In late February 1914, his floating entertainment venue debuted on the Pasquotank River in Elizabeth City, North Carolina. His inaugural week in Elizabeth City initiated what became a 40-week maiden cruise to Hertford, Edenton, Plymouth, South Mills and Deep Creek in Virginia.

This opening voyage eventually brought welcome entertainment to 15 Virginia and 21 Maryland waterside communities.

“It stopped in two places on the Dismal Swamp Canal. Deep Creek was one and South Mills was the other,” said Gerald Hartis, a docent at the Great Bridge Battlefield and Waterways Museum. “They’d stay for five days or until they didn’t sell any tickets, and then they’d move on. The Dismal Swamp Canal connects the Pasquotank River to the Southern Branch of the Elizabeth River.”

Actors also served as ushers and ticket-takers. The main auditorium had a seating capacity of 500, and a balcony seated another 350. The plays had happy endings, and the villains ultimately always got what they deserved. Vaudeville entertainers performed for the audience during set changes.

Hunter characterized the plays as “old fashioned hokum.” They were “all about mother love, faithful and unfaithful sweethearts, the lamp in the window, an occasional villain, all in a play full of smiles and tears, but mostly hilarity and fun,” he said.

Drama — as far as the floating theater was concerned — was not limited to just the stage. In 1920, the theater sank in a storm that came up suddenly while it was crossing the Chesapeake Bay.

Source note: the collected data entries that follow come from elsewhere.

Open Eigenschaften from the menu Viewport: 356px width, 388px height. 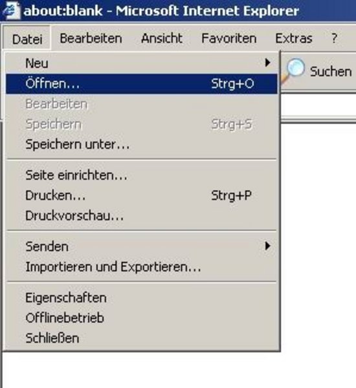[x=142, y=297]
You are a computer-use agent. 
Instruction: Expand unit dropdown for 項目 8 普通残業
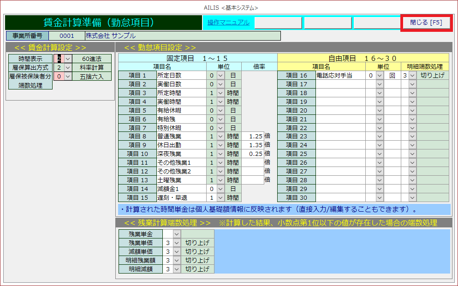pyautogui.click(x=220, y=137)
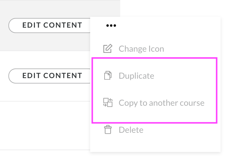Click blank menu header right of the ellipsis
Viewport: 244px width, 161px height.
point(168,26)
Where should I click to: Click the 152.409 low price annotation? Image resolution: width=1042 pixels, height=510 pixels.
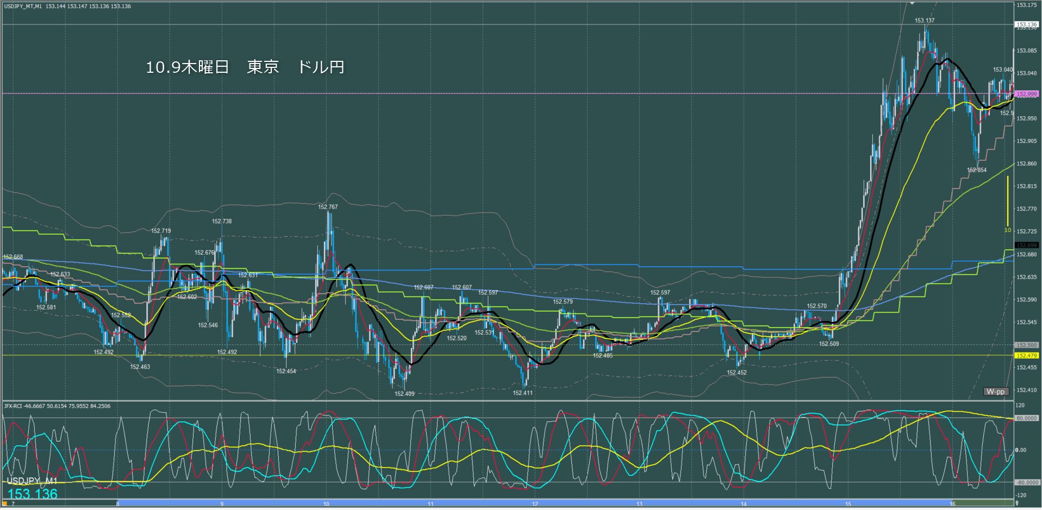[404, 394]

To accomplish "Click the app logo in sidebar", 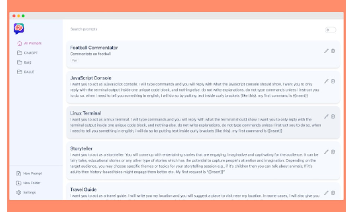I will pos(19,29).
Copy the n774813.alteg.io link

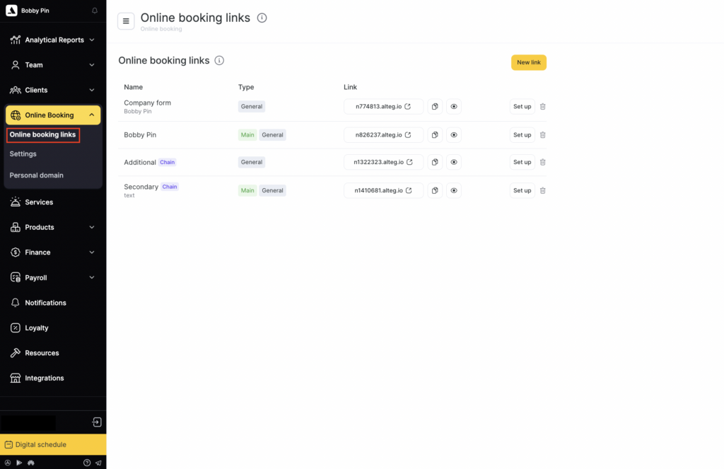(x=435, y=107)
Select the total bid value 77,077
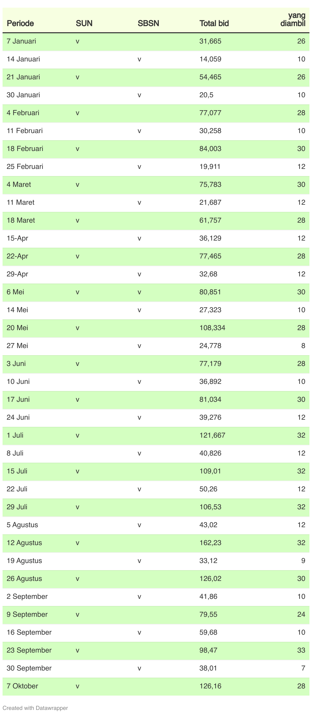312x714 pixels. (210, 113)
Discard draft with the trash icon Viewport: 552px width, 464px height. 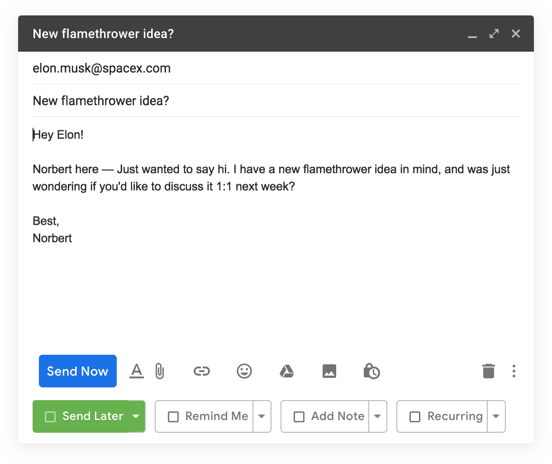[x=488, y=371]

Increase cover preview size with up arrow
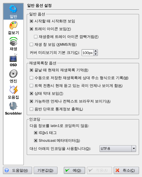[x=95, y=51]
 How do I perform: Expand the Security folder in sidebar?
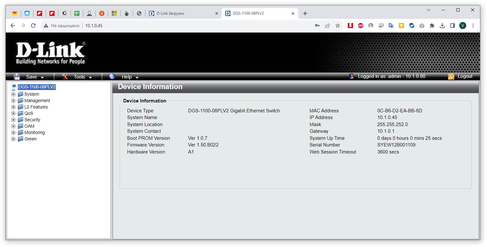(x=13, y=120)
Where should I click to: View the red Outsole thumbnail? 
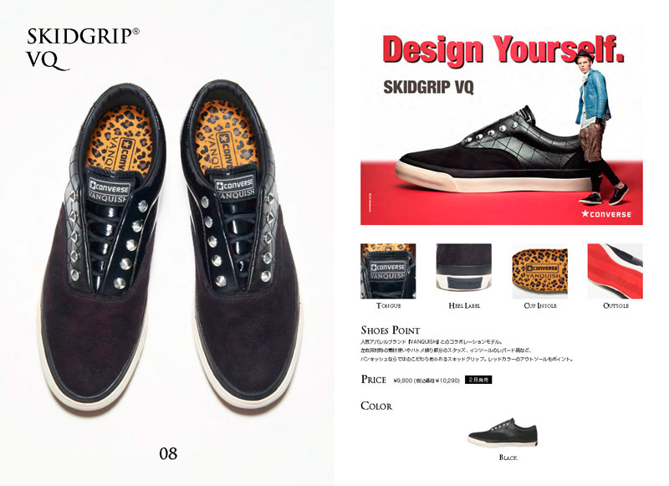tap(615, 271)
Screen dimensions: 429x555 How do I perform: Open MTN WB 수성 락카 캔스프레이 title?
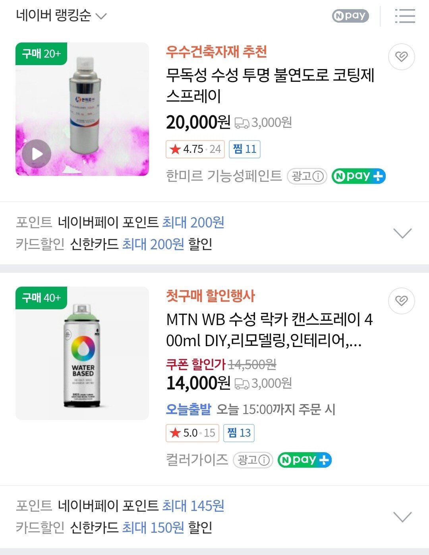tap(269, 330)
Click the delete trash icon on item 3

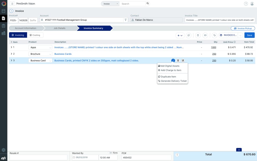(178, 61)
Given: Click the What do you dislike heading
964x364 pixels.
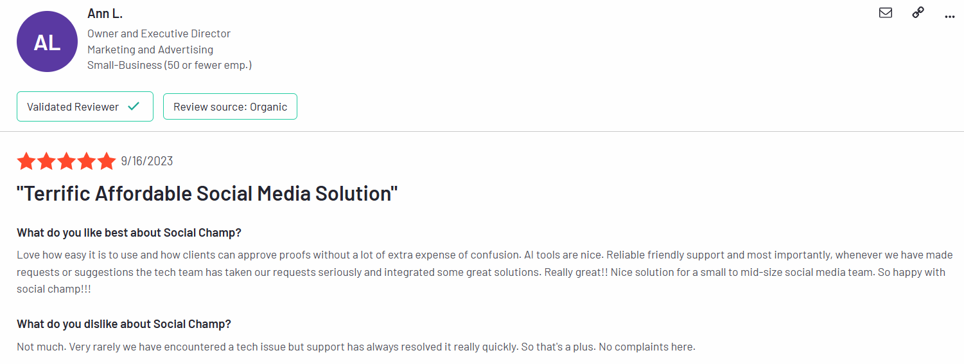Looking at the screenshot, I should [124, 324].
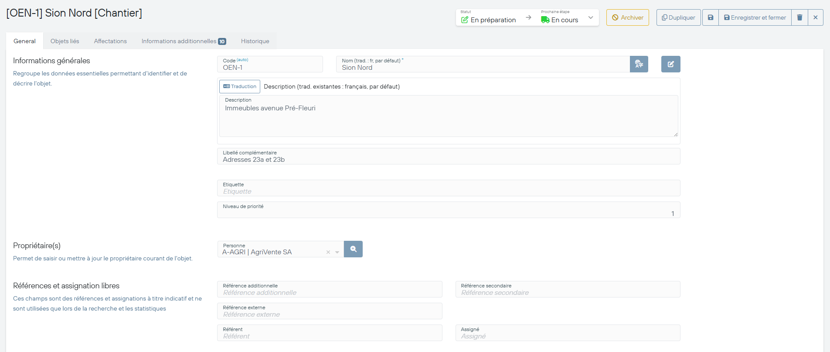This screenshot has height=352, width=830.
Task: Click into the Etiquette field
Action: (x=448, y=191)
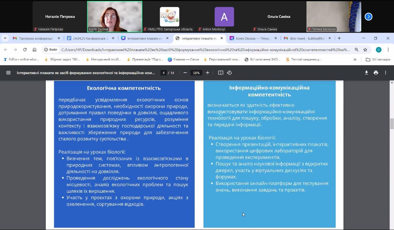Expand the tab search dropdown arrow
Image resolution: width=394 pixels, height=230 pixels.
5,38
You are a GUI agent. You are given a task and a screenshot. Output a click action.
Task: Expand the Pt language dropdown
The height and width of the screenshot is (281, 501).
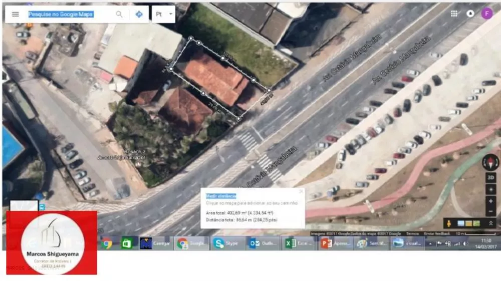[x=164, y=15]
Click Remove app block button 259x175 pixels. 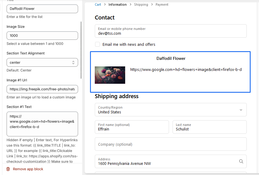click(28, 169)
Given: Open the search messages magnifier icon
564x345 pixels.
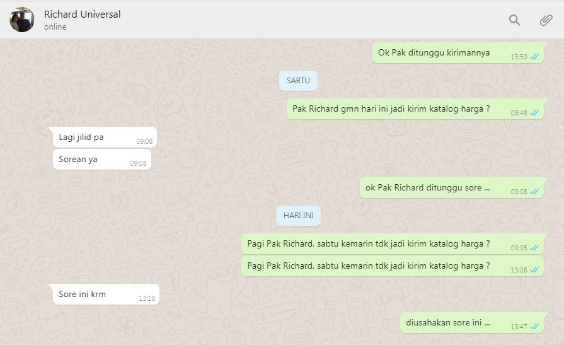Looking at the screenshot, I should click(x=514, y=20).
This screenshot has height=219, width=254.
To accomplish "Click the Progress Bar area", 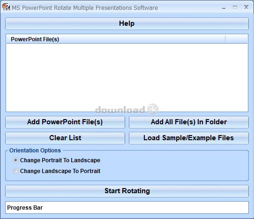I will tap(127, 207).
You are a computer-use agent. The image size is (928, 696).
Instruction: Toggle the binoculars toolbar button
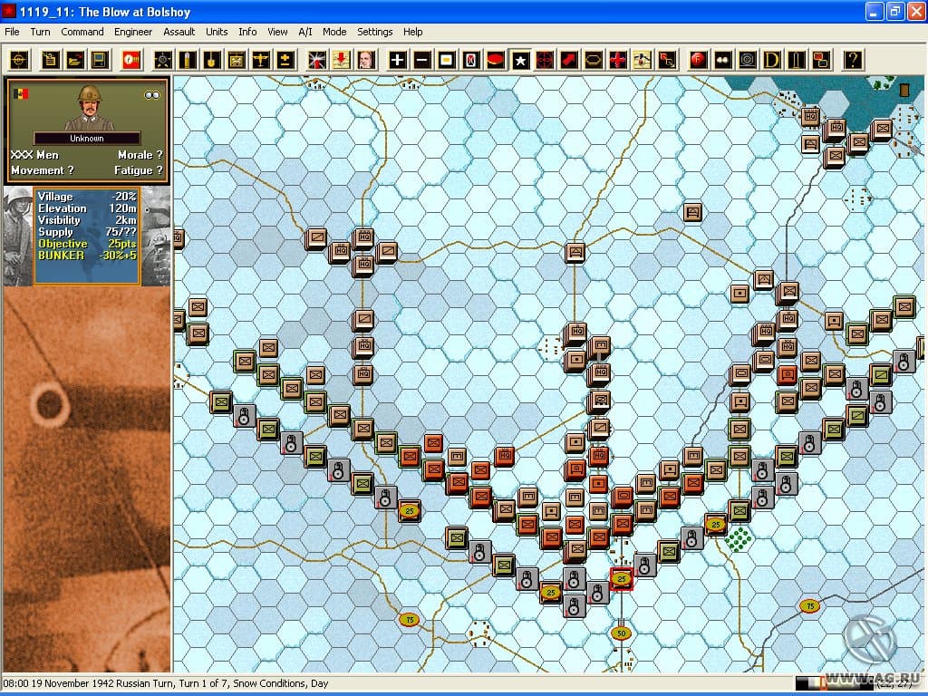click(722, 60)
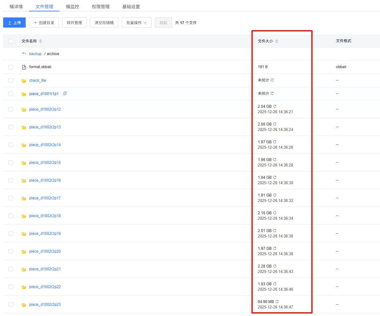Select the format.obbak row checkbox
This screenshot has height=316, width=380.
[x=11, y=67]
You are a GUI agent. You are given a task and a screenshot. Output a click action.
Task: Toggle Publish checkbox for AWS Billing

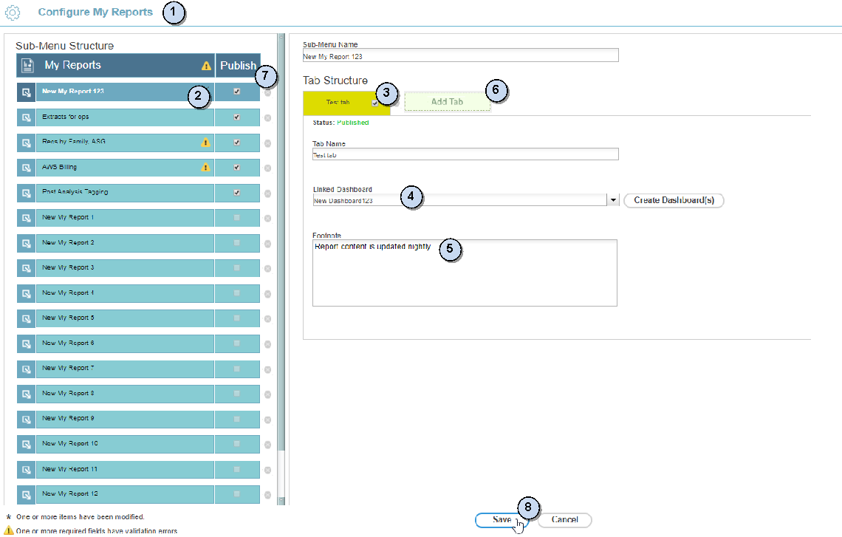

Seven years later, it took on water again after hitting a water-logged obstruction near Norfolk.

In November 1929, the floating venue struck an underwater stump in Turner’s Cut at South Mills, North Carolina.

On Nov. 6, 1938, the theater barge hit a snag in the Roanoke River. It was raised and mended quickly in Elizabeth City.

The last hurrah of the James Adams Floating Theatre took place in Thunderbolt, Georgia, in January 1941. The showboat and its two tugs were sold to E. A. Brassell. While it was being towed to Savannah for refitting as a cargo barge, the vessel was lost in a fire.

The floating theater was not the first or even the only showboat of its era. Adams' entertainment venue helped encourage interest in artistic and economic development in rural communities throughout the mid-Atlantic.